::: Given records
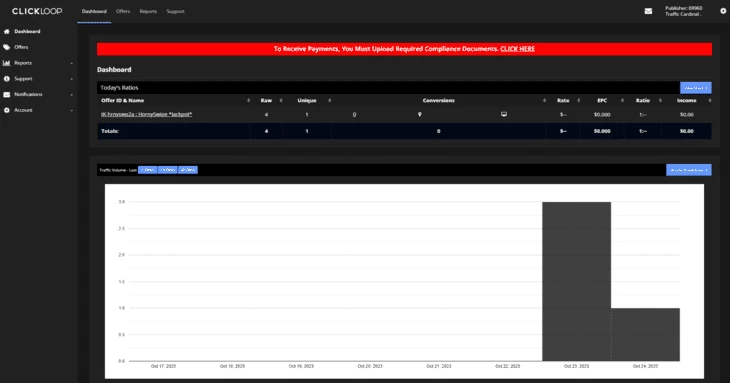Expand the Reports sidebar submenu
Image resolution: width=730 pixels, height=383 pixels.
coord(72,63)

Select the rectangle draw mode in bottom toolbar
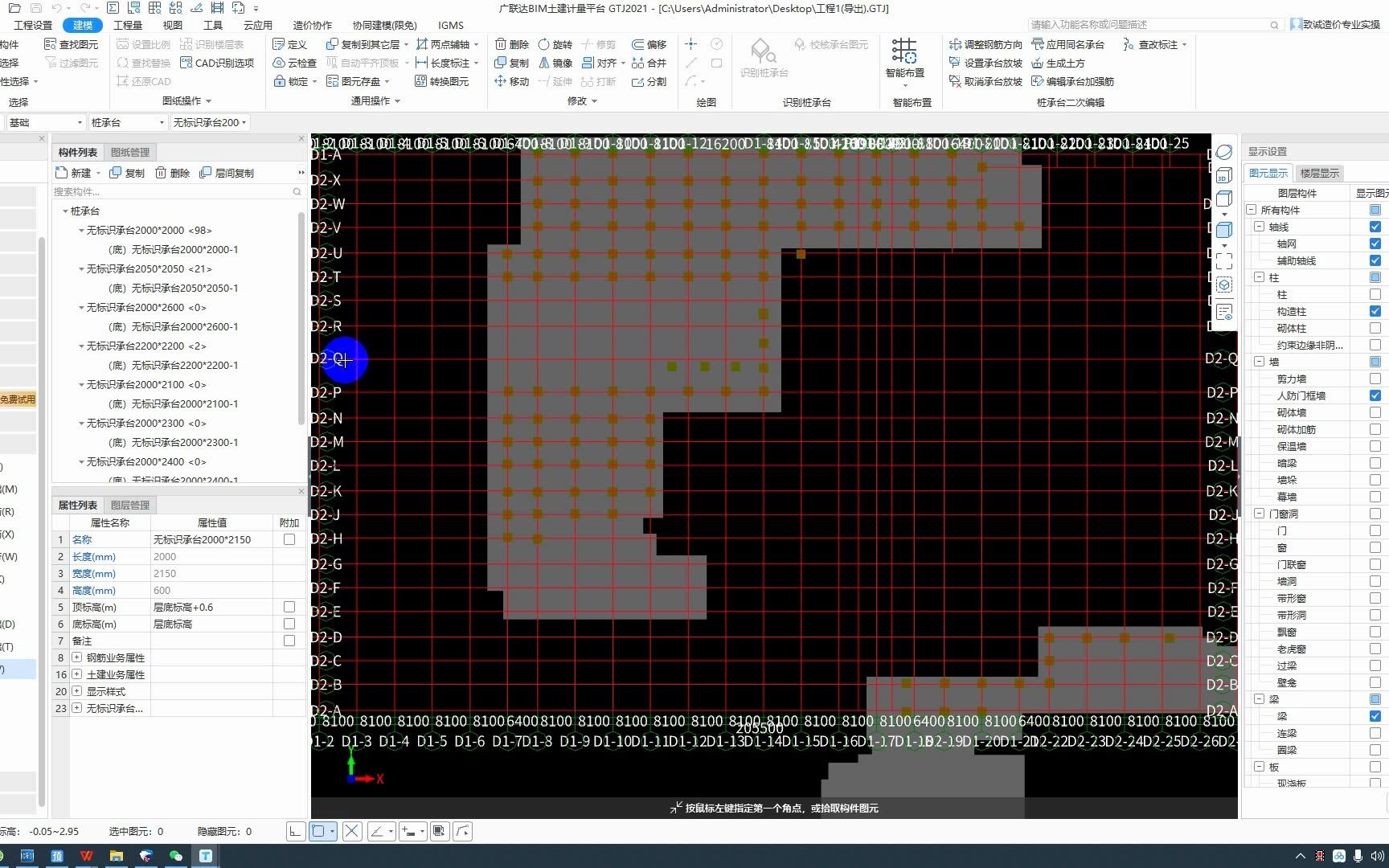[318, 831]
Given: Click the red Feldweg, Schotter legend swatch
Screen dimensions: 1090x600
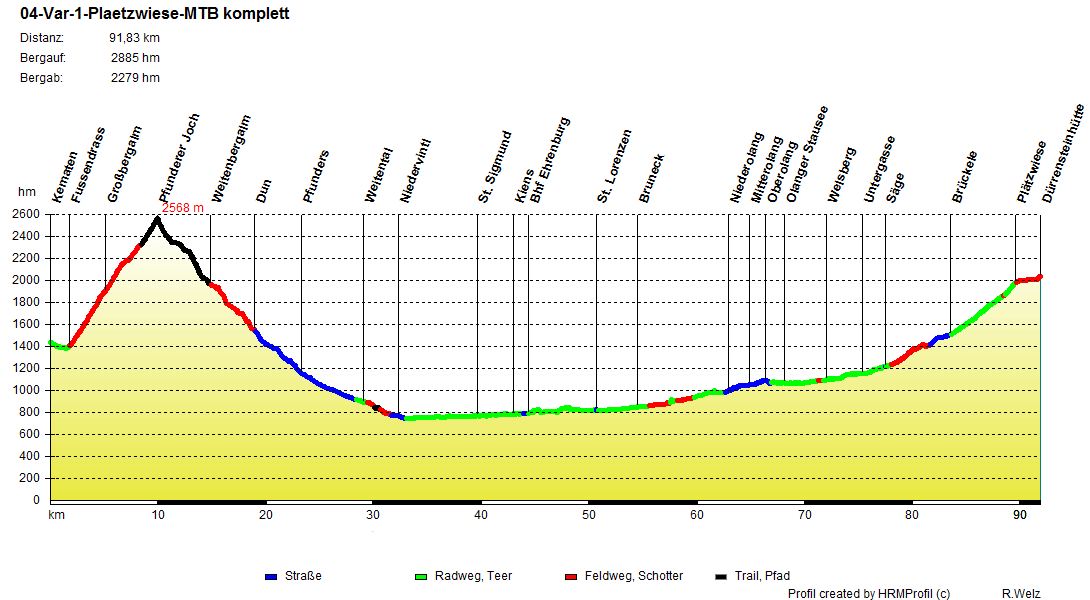Looking at the screenshot, I should tap(571, 577).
::::::
_Exercise goal_. Starting from the line that contains "Select the rectangle", transcribe exactly each line down to the final line of the material above, excluding every picture and adding nothing else.

_Answer below_.
Select the rectangle draw mode in bottom toolbar
[318, 831]
Given: Click the red Feldweg, Schotter legend swatch
Screen dimensions: 1090x600
Looking at the screenshot, I should tap(571, 577).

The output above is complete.